Brief:
Transcribe the full listing exactly.
(Provided records Opens)
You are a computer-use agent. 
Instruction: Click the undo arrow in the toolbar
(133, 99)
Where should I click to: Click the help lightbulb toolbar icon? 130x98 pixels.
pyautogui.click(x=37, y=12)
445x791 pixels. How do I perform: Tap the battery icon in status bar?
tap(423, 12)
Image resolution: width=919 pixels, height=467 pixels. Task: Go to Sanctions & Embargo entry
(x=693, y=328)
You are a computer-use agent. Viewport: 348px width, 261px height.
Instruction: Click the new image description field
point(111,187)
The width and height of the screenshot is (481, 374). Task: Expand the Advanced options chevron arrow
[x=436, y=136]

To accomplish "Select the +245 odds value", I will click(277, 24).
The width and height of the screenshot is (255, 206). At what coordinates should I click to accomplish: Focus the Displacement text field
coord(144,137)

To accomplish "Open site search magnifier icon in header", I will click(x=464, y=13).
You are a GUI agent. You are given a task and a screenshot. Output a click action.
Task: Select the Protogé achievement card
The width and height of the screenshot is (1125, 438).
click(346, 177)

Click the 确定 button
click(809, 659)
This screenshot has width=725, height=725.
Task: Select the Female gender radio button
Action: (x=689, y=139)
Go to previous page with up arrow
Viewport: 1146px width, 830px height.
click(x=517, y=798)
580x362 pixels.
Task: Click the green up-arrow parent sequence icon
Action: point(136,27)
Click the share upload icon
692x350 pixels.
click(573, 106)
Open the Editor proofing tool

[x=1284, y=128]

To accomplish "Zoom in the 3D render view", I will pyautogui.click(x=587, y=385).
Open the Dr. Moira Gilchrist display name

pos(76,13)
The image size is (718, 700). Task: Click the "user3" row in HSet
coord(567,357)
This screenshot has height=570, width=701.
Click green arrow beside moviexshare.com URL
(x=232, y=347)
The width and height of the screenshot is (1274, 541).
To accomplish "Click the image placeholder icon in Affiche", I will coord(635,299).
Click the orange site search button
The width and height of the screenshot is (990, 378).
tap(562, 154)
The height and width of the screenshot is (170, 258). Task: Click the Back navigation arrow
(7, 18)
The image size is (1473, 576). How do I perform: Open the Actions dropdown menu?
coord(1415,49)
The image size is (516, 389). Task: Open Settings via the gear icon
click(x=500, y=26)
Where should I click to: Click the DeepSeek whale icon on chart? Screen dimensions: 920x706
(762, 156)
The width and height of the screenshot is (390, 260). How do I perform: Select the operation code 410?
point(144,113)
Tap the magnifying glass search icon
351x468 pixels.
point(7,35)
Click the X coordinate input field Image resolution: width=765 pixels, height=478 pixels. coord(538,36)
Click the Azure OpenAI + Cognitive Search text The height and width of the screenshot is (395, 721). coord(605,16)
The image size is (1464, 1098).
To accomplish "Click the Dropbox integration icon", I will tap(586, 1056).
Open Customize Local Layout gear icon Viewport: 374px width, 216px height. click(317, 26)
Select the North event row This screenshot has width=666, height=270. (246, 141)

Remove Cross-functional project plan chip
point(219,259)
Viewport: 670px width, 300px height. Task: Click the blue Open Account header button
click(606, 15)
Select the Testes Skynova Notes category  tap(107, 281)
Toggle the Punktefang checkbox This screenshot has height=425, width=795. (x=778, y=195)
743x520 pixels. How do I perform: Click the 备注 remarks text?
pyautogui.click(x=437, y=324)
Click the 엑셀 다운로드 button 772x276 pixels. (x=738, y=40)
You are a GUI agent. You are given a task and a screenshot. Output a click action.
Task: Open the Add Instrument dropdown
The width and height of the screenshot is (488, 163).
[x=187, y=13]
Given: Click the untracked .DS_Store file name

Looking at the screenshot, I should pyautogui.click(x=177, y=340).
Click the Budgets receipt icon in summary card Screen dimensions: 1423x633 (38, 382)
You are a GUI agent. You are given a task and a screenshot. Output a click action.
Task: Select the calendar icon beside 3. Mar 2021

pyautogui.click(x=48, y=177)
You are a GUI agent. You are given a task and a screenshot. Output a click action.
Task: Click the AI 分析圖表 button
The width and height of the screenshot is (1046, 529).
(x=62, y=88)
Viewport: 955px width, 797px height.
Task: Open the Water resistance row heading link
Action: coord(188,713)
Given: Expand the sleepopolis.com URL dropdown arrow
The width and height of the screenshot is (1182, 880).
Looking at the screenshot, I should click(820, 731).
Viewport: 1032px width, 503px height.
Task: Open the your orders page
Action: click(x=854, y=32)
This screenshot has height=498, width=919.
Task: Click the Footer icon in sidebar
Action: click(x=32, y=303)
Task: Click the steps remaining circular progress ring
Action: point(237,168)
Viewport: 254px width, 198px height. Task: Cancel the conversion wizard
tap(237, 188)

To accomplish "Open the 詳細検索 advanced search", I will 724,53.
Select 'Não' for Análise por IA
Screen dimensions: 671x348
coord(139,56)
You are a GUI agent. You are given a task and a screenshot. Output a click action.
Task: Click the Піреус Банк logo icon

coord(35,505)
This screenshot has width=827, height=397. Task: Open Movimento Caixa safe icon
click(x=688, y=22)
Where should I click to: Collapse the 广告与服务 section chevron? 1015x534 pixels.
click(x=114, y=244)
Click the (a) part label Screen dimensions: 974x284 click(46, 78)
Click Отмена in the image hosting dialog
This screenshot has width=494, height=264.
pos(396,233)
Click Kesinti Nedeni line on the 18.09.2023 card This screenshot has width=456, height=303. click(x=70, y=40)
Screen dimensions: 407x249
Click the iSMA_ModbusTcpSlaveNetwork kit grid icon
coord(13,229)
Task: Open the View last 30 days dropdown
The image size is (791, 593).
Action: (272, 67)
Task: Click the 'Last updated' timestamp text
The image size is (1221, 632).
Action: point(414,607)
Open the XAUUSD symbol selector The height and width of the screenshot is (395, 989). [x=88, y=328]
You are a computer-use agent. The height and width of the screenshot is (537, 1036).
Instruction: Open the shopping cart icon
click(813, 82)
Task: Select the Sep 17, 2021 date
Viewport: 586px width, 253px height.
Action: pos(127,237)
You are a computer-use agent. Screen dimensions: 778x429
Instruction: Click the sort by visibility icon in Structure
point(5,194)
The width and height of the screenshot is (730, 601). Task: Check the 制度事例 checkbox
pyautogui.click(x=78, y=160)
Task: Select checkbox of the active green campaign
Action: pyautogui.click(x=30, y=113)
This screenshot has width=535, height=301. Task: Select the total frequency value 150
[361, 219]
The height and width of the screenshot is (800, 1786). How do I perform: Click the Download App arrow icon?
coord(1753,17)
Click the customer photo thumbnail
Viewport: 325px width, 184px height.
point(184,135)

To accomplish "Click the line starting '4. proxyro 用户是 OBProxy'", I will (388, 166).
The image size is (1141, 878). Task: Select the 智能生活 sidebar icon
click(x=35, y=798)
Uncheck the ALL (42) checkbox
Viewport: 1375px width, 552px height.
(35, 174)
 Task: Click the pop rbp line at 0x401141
(Provided records Closes)
Your solution:
You are a computer-use agent. 
Instruction: Click the undo arrow in the toolbar
(133, 99)
Where should I click to: Click the help lightbulb toolbar icon? 130x98 pixels.
pyautogui.click(x=37, y=12)
445x791 pixels. How do I perform: Tap the battery icon in status bar?
tap(423, 12)
Image resolution: width=919 pixels, height=467 pixels. Task: Go to Sanctions & Embargo entry
(x=693, y=328)
You are a computer-use agent. Viewport: 348px width, 261px height.
Instruction: Click the new image description field
point(111,187)
The width and height of the screenshot is (481, 374). Task: Expand the Advanced options chevron arrow
[x=436, y=136]

To accomplish "Select the +245 odds value", I will click(277, 24).
The width and height of the screenshot is (255, 206). At what coordinates should I click to accomplish: Focus the Displacement text field
coord(144,137)

To accomplish "Open site search magnifier icon in header", I will click(x=464, y=13).
You are a GUI agent. You are given a task and a screenshot. Output a click action.
Task: Select the Protogé achievement card
The width and height of the screenshot is (1125, 438).
click(346, 177)

Click the 确定 button
click(809, 659)
This screenshot has width=725, height=725.
Task: Select the Female gender radio button
Action: (x=689, y=139)
Go to previous page with up arrow
Viewport: 1146px width, 830px height.
click(x=517, y=798)
580x362 pixels.
Task: Click the green up-arrow parent sequence icon
Action: point(136,27)
Click the share upload icon
692x350 pixels.
click(573, 106)
Open the Editor proofing tool

[x=1284, y=128]

To accomplish "Zoom in the 3D render view", I will pyautogui.click(x=587, y=385).
Open the Dr. Moira Gilchrist display name

pos(76,13)
The image size is (718, 700). Task: Click the "user3" row in HSet
coord(567,357)
This screenshot has height=570, width=701.
Click green arrow beside moviexshare.com URL
(x=232, y=347)
The width and height of the screenshot is (1274, 541).
To accomplish "Click the image placeholder icon in Affiche", I will coord(635,299).
Click the orange site search button
The width and height of the screenshot is (990, 378).
tap(562, 154)
The height and width of the screenshot is (170, 258). Task: Click the Back navigation arrow
(7, 18)
The image size is (1473, 576). How do I perform: Open the Actions dropdown menu?
coord(1415,49)
The image size is (516, 389). Task: Open Settings via the gear icon
click(x=500, y=26)
Where should I click to: Click the DeepSeek whale icon on chart? Screen dimensions: 920x706
(762, 156)
The width and height of the screenshot is (390, 260). How do I perform: Select the operation code 410?
point(144,113)
Tap the magnifying glass search icon
351x468 pixels.
point(7,35)
Click the X coordinate input field Image resolution: width=765 pixels, height=478 pixels. coord(538,36)
Click the Azure OpenAI + Cognitive Search text The height and width of the screenshot is (395, 721). coord(605,16)
The image size is (1464, 1098).
To accomplish "Click the Dropbox integration icon", I will tap(586, 1056).
Open Customize Local Layout gear icon Viewport: 374px width, 216px height. click(317, 26)
Select the North event row This screenshot has width=666, height=270. (246, 141)

Remove Cross-functional project plan chip
point(219,259)
Viewport: 670px width, 300px height. Task: Click the blue Open Account header button
click(606, 15)
Select the Testes Skynova Notes category  tap(107, 281)
Toggle the Punktefang checkbox This screenshot has height=425, width=795. (x=778, y=195)
743x520 pixels. How do I perform: Click the 备注 remarks text?
pyautogui.click(x=437, y=324)
Click the 엑셀 다운로드 button 772x276 pixels. (x=738, y=40)
You are a GUI agent. You are given a task and a screenshot. Output a click action.
Task: Open the Add Instrument dropdown
The width and height of the screenshot is (488, 163).
[x=187, y=13]
Given: Click the untracked .DS_Store file name

Looking at the screenshot, I should pyautogui.click(x=177, y=340).
Click the Budgets receipt icon in summary card Screen dimensions: 1423x633 (38, 382)
You are a GUI agent. You are given a task and a screenshot. Output a click action.
Task: Select the calendar icon beside 3. Mar 2021

pyautogui.click(x=48, y=177)
You are a GUI agent. You are given a task and a screenshot. Output a click action.
Task: Click the AI 分析圖表 button
The width and height of the screenshot is (1046, 529).
(x=62, y=88)
Viewport: 955px width, 797px height.
Task: Open the Water resistance row heading link
Action: coord(188,713)
Given: Expand the sleepopolis.com URL dropdown arrow
The width and height of the screenshot is (1182, 880).
Looking at the screenshot, I should click(820, 731).
Viewport: 1032px width, 503px height.
Task: Open the your orders page
Action: click(x=854, y=32)
This screenshot has height=498, width=919.
Task: Click the Footer icon in sidebar
Action: click(x=32, y=303)
Task: Click the steps remaining circular progress ring
Action: point(237,168)
Viewport: 254px width, 198px height. Task: Cancel the conversion wizard
tap(237, 188)

To accomplish "Open the 詳細検索 advanced search", I will 724,53.
Select 'Não' for Análise por IA
Screen dimensions: 671x348
coord(139,56)
You are a GUI agent. You are given a task and a screenshot. Output a click action.
Task: Click the Піреус Банк logo icon

coord(35,505)
This screenshot has width=827, height=397. Task: Open Movimento Caixa safe icon
click(x=688, y=22)
Where should I click to: Collapse the 广告与服务 section chevron? 1015x534 pixels.
click(x=114, y=244)
Click the (a) part label Screen dimensions: 974x284 click(46, 78)
Click Отмена in the image hosting dialog
This screenshot has width=494, height=264.
pos(396,233)
Click Kesinti Nedeni line on the 18.09.2023 card This screenshot has width=456, height=303. click(x=70, y=40)
Screen dimensions: 407x249
Click the iSMA_ModbusTcpSlaveNetwork kit grid icon
coord(13,229)
Task: Open the View last 30 days dropdown
The image size is (791, 593).
Action: (272, 67)
Task: Click the 'Last updated' timestamp text
The image size is (1221, 632).
Action: point(414,607)
Open the XAUUSD symbol selector The height and width of the screenshot is (395, 989). [x=88, y=328]
You are a computer-use agent. The height and width of the screenshot is (537, 1036).
Instruction: Open the shopping cart icon
click(813, 82)
Task: Select the Sep 17, 2021 date
Viewport: 586px width, 253px height.
Action: pos(127,237)
You are a computer-use agent. Screen dimensions: 778x429
Instruction: Click the sort by visibility icon in Structure
point(5,194)
The width and height of the screenshot is (730, 601). Task: Check the 制度事例 checkbox
pyautogui.click(x=78, y=160)
Task: Select checkbox of the active green campaign
Action: pyautogui.click(x=30, y=113)
This screenshot has width=535, height=301. Task: Select the total frequency value 150
[361, 219]
The height and width of the screenshot is (800, 1786). How do I perform: Click the Download App arrow icon?
coord(1753,17)
Click the customer photo thumbnail
Viewport: 325px width, 184px height.
point(184,135)

To accomplish "Click the line starting '4. proxyro 用户是 OBProxy'", I will (388, 166).
The image size is (1141, 878). Task: Select the 智能生活 sidebar icon
click(x=35, y=798)
Uncheck the ALL (42) checkbox
Viewport: 1375px width, 552px height.
(35, 174)
 Task: Click the pop rbp line at 0x401141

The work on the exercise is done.